> **Exercise prompt**: Pull each line holding "dropdown" out of the entries below.

> **Stored data entries**:
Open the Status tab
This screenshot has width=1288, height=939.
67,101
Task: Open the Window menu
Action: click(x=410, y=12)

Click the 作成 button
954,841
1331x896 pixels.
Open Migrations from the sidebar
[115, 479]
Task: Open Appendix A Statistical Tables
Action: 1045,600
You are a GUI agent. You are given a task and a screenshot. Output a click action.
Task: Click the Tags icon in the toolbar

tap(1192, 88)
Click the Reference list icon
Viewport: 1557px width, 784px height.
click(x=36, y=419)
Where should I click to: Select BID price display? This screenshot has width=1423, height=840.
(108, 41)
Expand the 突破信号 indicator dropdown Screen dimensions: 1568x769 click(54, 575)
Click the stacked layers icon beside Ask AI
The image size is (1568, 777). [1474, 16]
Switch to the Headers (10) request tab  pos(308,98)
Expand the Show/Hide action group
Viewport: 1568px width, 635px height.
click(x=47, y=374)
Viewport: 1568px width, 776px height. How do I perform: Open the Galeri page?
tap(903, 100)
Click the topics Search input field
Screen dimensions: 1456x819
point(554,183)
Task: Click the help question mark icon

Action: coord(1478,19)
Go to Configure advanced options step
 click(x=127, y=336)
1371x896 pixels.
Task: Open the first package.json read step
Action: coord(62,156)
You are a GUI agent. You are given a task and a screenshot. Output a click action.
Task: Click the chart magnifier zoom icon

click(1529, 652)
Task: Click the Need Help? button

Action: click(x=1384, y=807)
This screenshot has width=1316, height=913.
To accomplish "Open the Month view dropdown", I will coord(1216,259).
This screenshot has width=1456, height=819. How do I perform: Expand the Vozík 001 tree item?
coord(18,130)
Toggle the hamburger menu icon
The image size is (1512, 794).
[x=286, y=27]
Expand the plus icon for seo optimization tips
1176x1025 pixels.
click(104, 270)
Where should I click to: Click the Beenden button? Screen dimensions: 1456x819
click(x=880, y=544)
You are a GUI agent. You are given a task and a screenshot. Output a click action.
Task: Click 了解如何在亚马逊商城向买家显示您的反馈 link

> **Answer box**:
Expand the 突破信号 indicator dropdown Screen dimensions: 1568x769 click(54, 575)
To accomplish "Open the Month view dropdown", I will coord(1216,259).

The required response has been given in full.